Re: support request: how to fix corruption after offline-shrink?

Alexander Peganz <a.peganz@xxxxxxxxx> · Tue, 23 Feb 2016 08:09:00 +0100

I guess I should have ordered more disks than I did so I could do a
full dd... I'm currently reshaping two other arrays to free up
additional disks. They should be done by the end of the week.

Meanwhile I have started copying the most critical data from a ro
mount to another fs with some free space. It'll be interesting to see
what differences there will be between those files and the files on a
repaired fs. I should really get into the habit of storing checksums
for files.

Thanks for the info on the feature bits. That one has been nagging me
for quite a while.

§ **Task prompt**: Reproduce the forum reply about fixing corruption after an offline shrink word for word, in full.

Collected data:

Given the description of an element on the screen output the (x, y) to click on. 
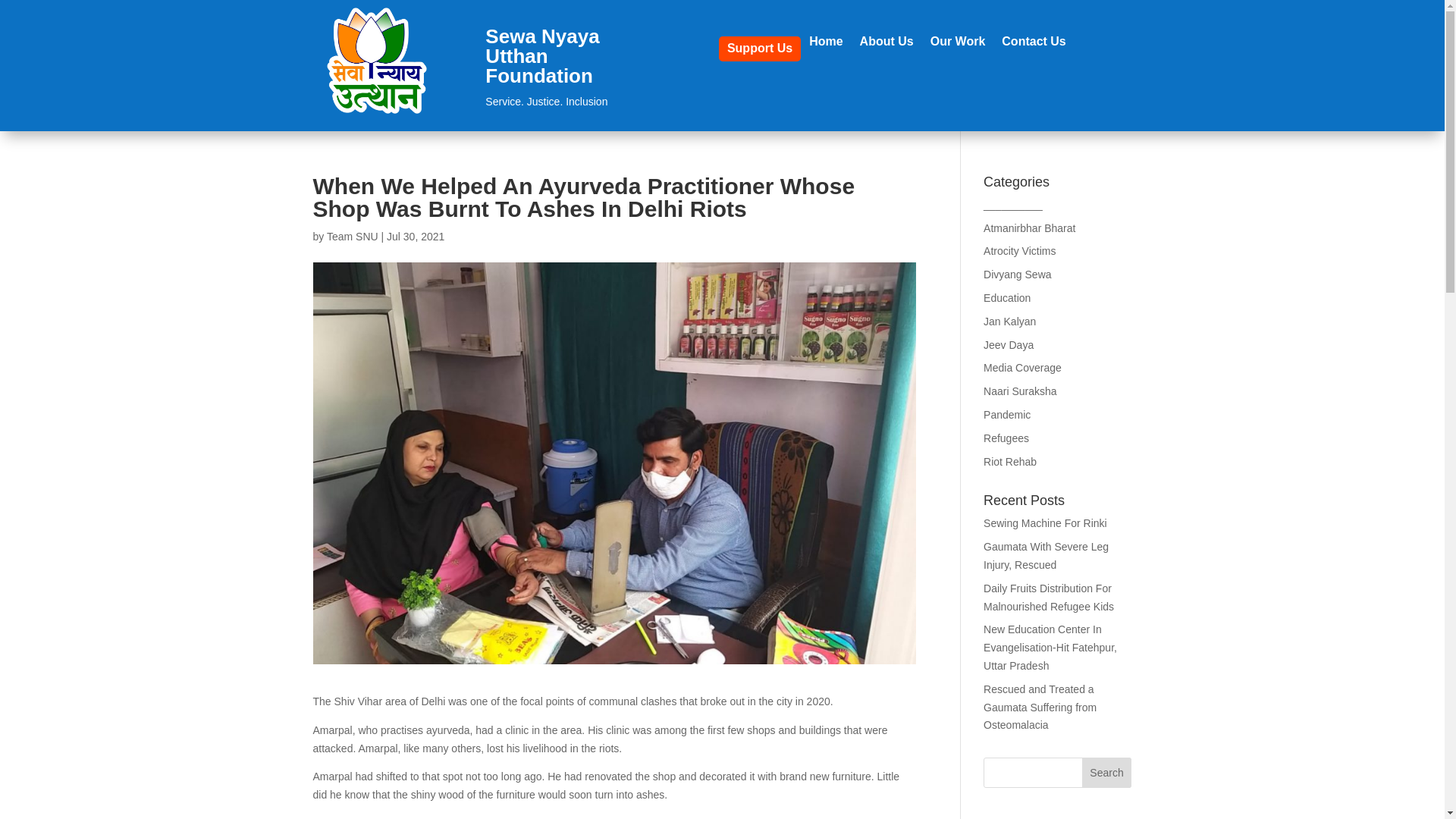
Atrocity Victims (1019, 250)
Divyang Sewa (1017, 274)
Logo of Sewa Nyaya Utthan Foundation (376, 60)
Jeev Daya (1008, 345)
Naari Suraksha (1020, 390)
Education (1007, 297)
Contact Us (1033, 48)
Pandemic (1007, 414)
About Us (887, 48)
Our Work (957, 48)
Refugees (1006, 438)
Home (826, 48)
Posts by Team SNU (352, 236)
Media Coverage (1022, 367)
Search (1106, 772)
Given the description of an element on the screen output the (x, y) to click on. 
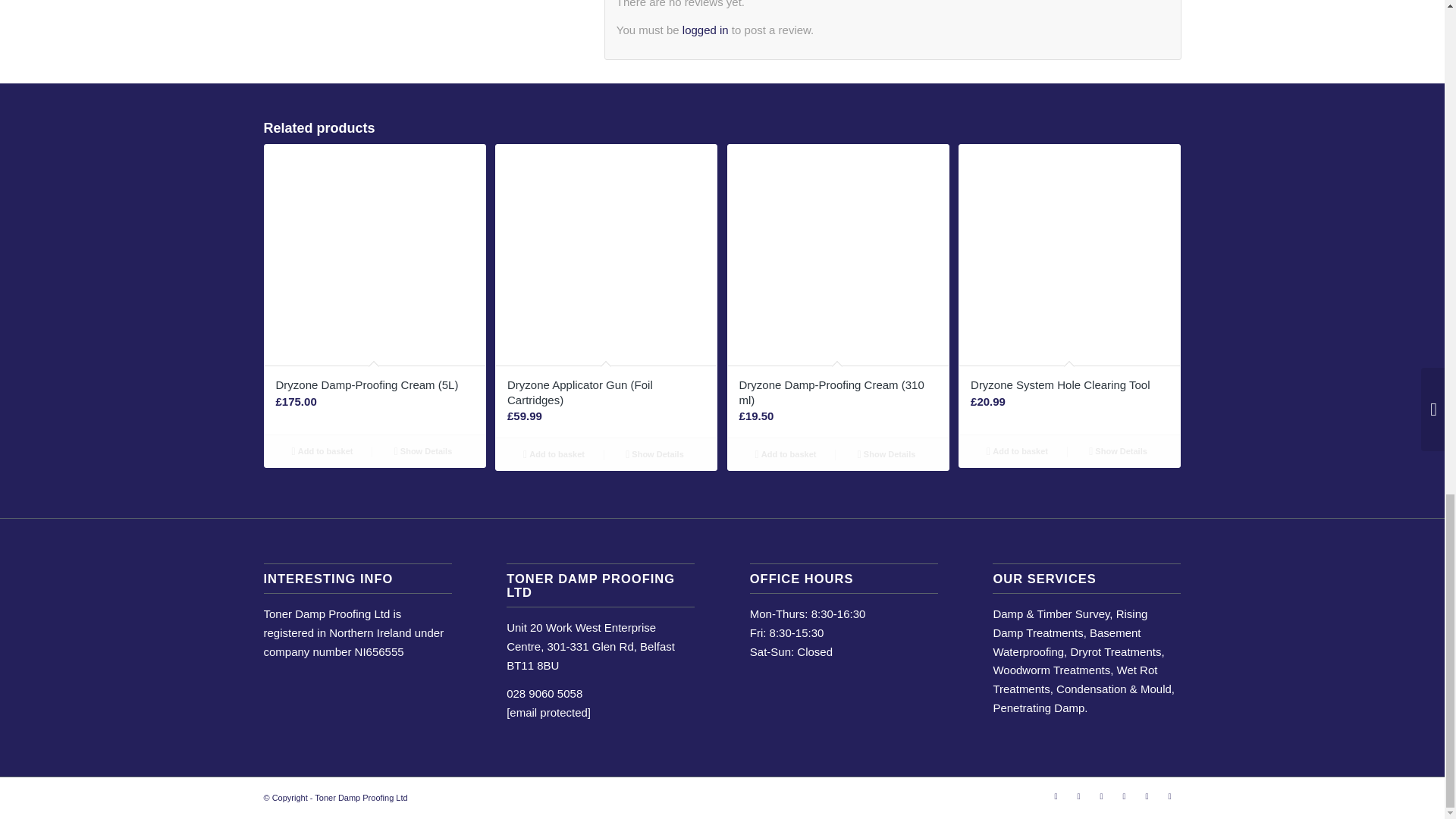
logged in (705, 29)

§ **Task answer**:
Re: support request: how to fix corruption after offline-shrink?

Alexander Peganz <a.peganz@xxxxxxxxx> · Tue, 23 Feb 2016 08:09:00 +0100

I guess I should have ordered more disks than I did so I could do a
full dd... I'm currently reshaping two other arrays to free up
additional disks. They should be done by the end of the week.

Meanwhile I have started copying the most critical data from a ro
mount to another fs with some free space. It'll be interesting to see
what differences there will be between those files and the files on a
repaired fs. I should really get into the habit of storing checksums
for files.

Thanks for the info on the feature bits. That one has been nagging me
for quite a while.